Task objective => With the pictures removed, retype the lines from the one holding "The width and" through the end of the records, exactly as written.

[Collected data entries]
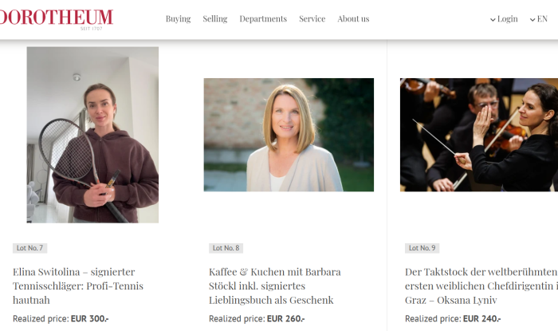
Task: Open the Service menu
Action: click(x=312, y=19)
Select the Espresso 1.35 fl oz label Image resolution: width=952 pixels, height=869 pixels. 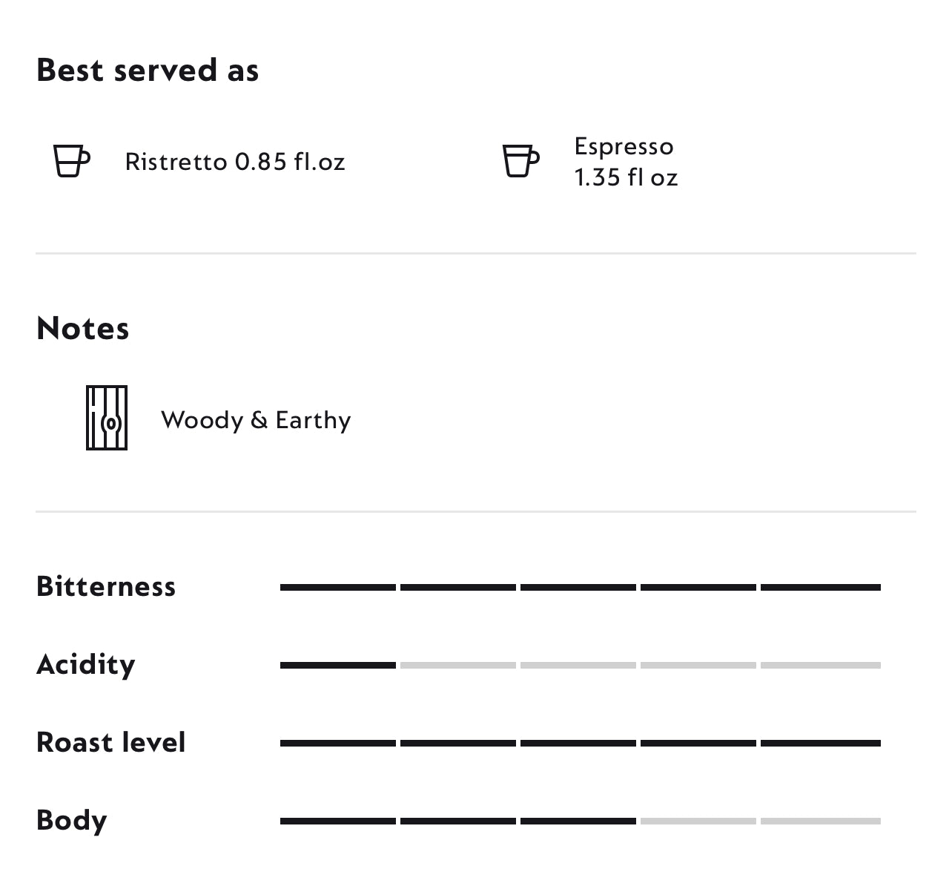tap(626, 162)
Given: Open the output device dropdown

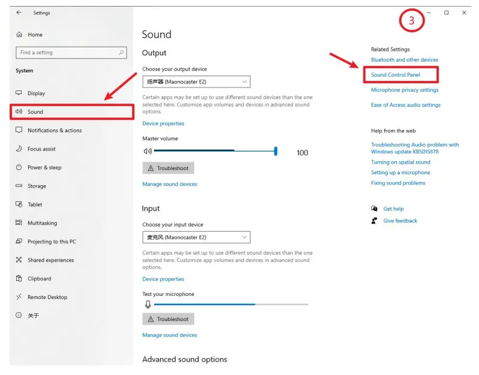Looking at the screenshot, I should click(x=196, y=81).
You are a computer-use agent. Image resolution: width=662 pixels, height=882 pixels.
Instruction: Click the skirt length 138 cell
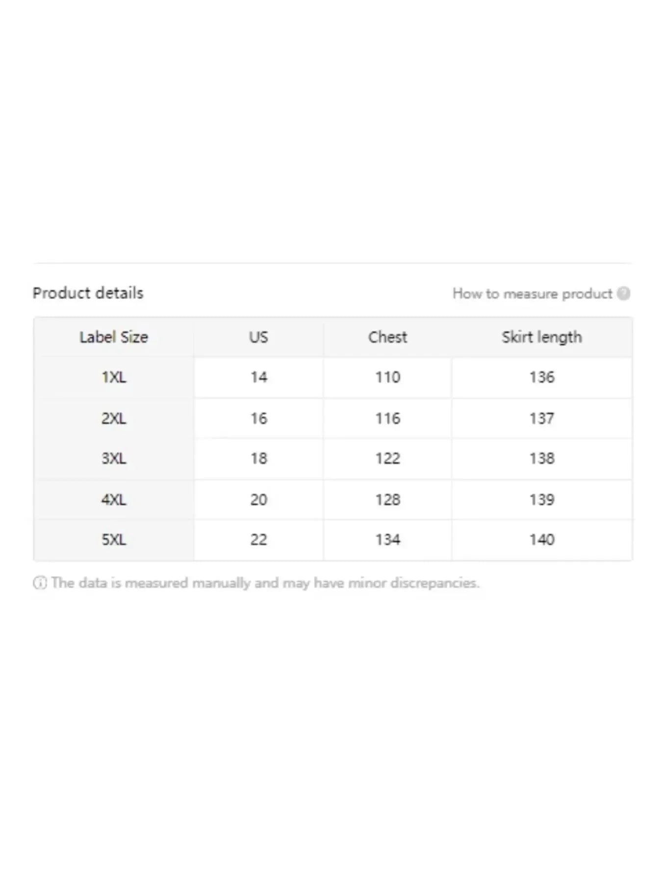[542, 459]
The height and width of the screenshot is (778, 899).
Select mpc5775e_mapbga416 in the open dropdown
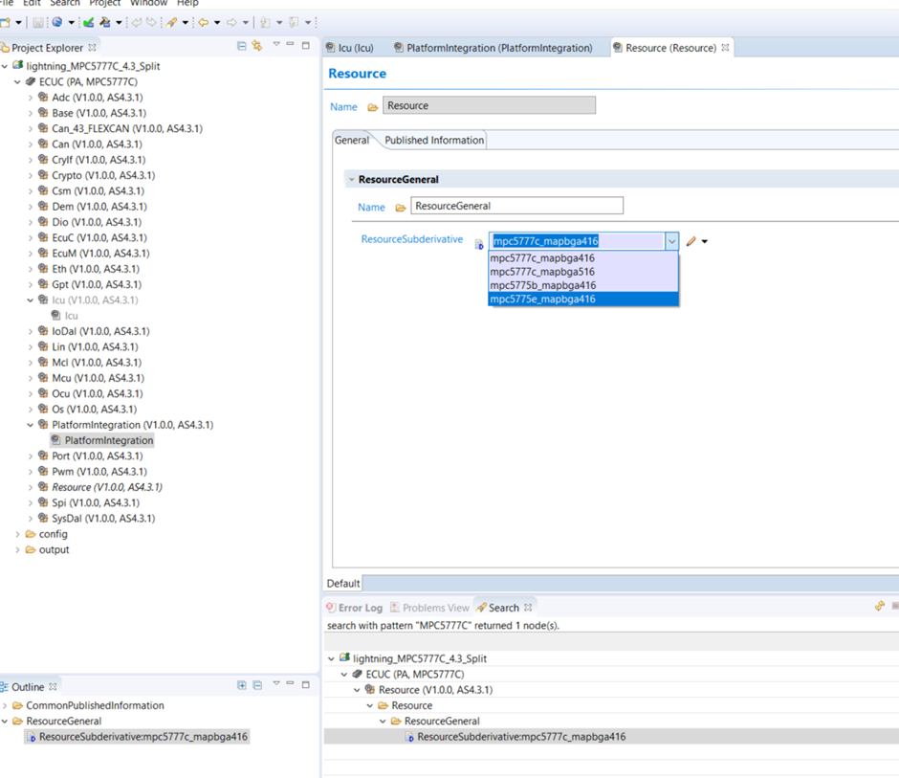pos(541,299)
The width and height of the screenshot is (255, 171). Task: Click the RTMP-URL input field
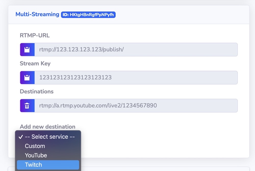tap(136, 49)
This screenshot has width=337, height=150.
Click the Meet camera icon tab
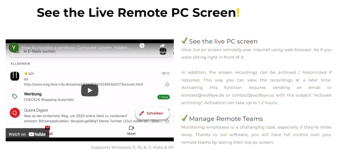pyautogui.click(x=131, y=128)
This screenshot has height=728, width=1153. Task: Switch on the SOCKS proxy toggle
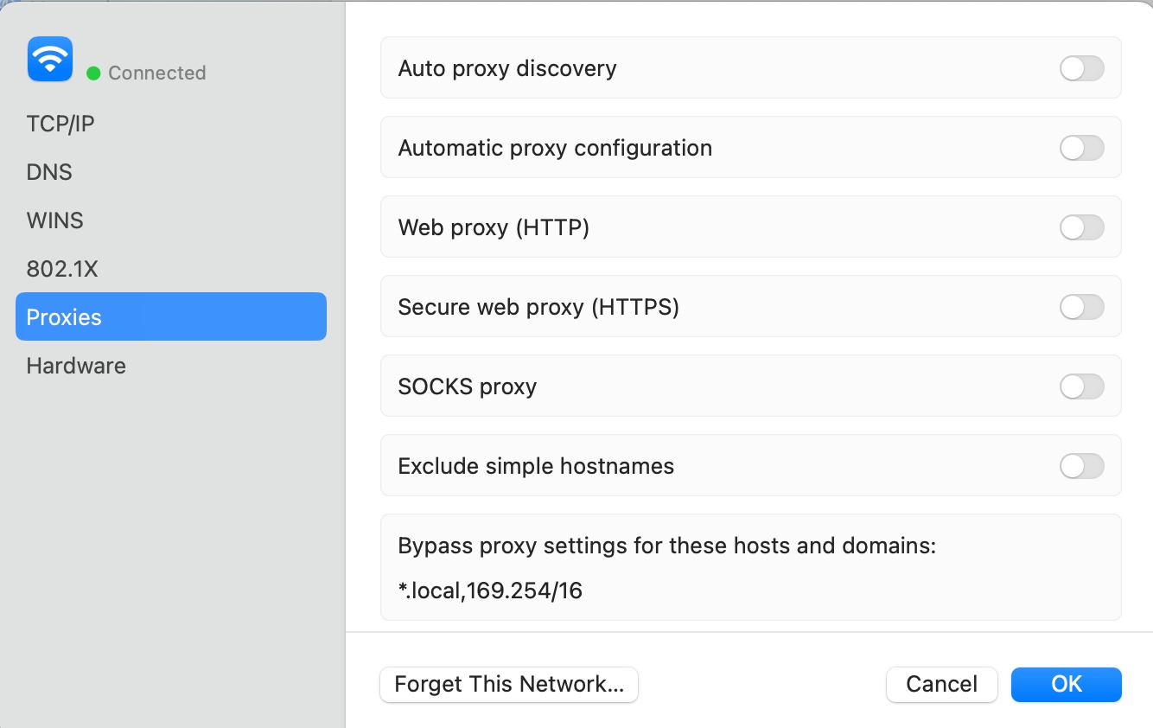[1081, 386]
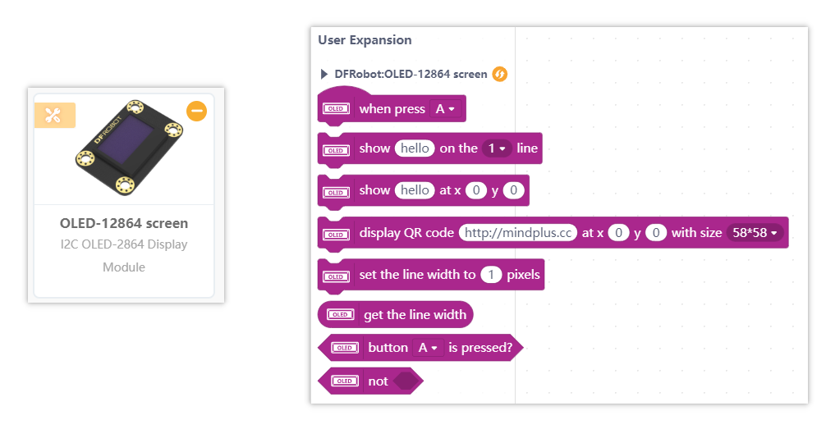The image size is (826, 429).
Task: Open the 'when press' A key dropdown
Action: (445, 109)
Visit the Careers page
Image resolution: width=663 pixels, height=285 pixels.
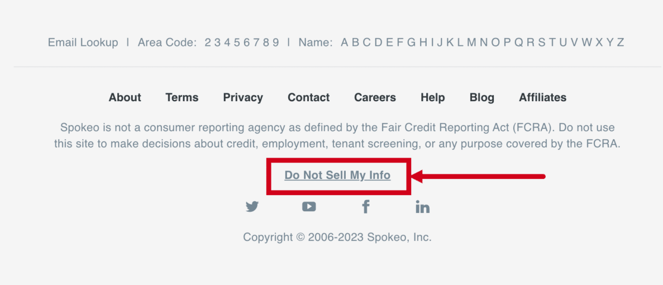pos(375,97)
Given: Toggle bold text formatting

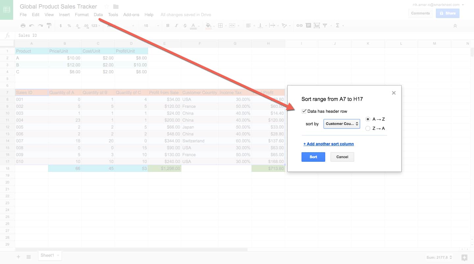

Output =>
The width and height of the screenshot is (255, 171). Task: Click the RTMP-URL input field
tap(136, 49)
This screenshot has width=337, height=150.
Click the Meet camera icon tab
pyautogui.click(x=131, y=128)
This screenshot has height=728, width=1153. Task: Switch on the SOCKS proxy toggle
[1081, 386]
The image size is (826, 429).
Task: Open the 'when press' A key dropdown
Action: (445, 109)
Visit the Careers page
Image resolution: width=663 pixels, height=285 pixels.
pos(375,97)
Given: Toggle bold text formatting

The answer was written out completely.